Does all this appear intriguing to you? I sure didn't enjoy writing even a single word, and I yawned a lot while watching Benmayor's sci-fi/thriller. The movie is called Awareness, and the only thing it makes you aware of is the fact that it's terrible. This soulless exercise in driving the audience toward the edge of insanity is so illogical that I threw my hands up and succumbed to its vacuous vision. Eventually, everything became incomprehensible, and I gave up attempting to uncover any underlying significance. I also don't know the names of many of the characters. The movie doesn't give you any reason to be invested. A part of me thinks it was made as an experiment to see how much nonsense we can digest before throwing up.
Is Awareness conversant with the fact that it's horrible? Apparently, no one cares about what's going on here. We are initially told who's the bad guy and who's not. As the movie unfolds, the villain turns into a hero, and vice versa. This pattern repeats itself multiple times as the story progresses. For the sake of appearing perspicacious or whatever, I want to point out that perhaps this shift in behavior has something to do with the film's concept about illusion (don't trust what's in front of your vision), but the text itself is so crummy that such interpretations automatically sound laughable.

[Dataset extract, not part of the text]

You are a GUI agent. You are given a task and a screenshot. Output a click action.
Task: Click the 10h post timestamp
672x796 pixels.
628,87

The frames are aesthetically unpleasing and have the potential to cause discomfort to your eyes. There is no hint of ingenuity or imagination. The two incidents that stand out here appear weird or seem to have occurred by chance. Ian peeps into the bathroom when Ester (María Pedraza) takes a shower and then quickly closes the door and the curtains. I know what you are thinking, but the director doesn't go there. The moment serves as an example of unintentional humor. In the climax, numerous individuals at a "party" lay down on the floor, and half of them roll to one side while the other half roll to the other side. Although this appears to be the pinnacle of creativity in the film, it is diminished by the simple realization that the villain could have easily employed a more efficient strategy by directing everyone to attack Ian simultaneously.

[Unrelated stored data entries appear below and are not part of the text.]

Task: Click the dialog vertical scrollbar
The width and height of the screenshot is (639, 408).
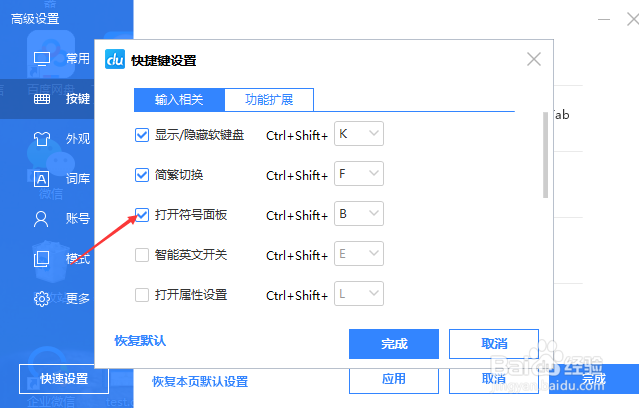Action: tap(545, 155)
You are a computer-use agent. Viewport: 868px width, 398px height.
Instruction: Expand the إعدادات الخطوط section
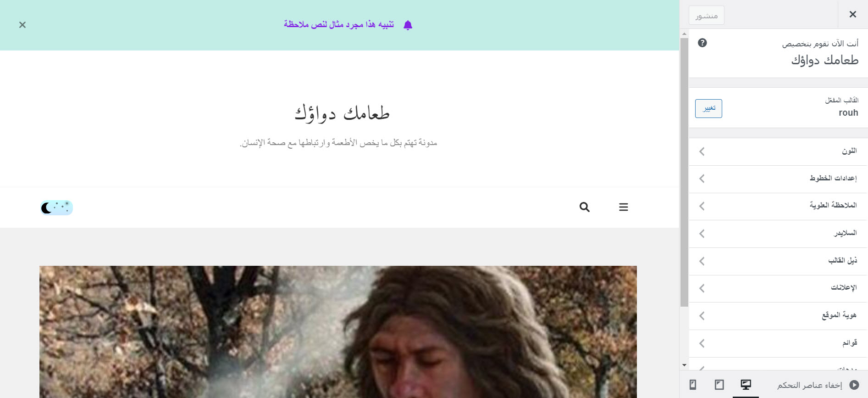pos(778,179)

In a movie this atrocious, it feels weird to see an incredible visual involving water being given to a perceiver by attaching the glass to a weapon. Also, in a movie like this, you can't help but scream at the hero when he refuses to listen to a man. The guy just wants to talk, Ian! Hear what he has to say and move the plot forward! Because that's precisely what the characters do here. They simply push the story to its destination. It's futile to talk about the final twists as they only raise more questions that I don't think the movie would ever answer (I am not holding my breath), and it further throws everything into the realm of ridiculousness. But there is one awesome thing in Awareness, and that's Pedraza. Observe how effortlessly her body moves when she hits the attackers. She makes the violence sing through her movements and should be given more opportunities to do action.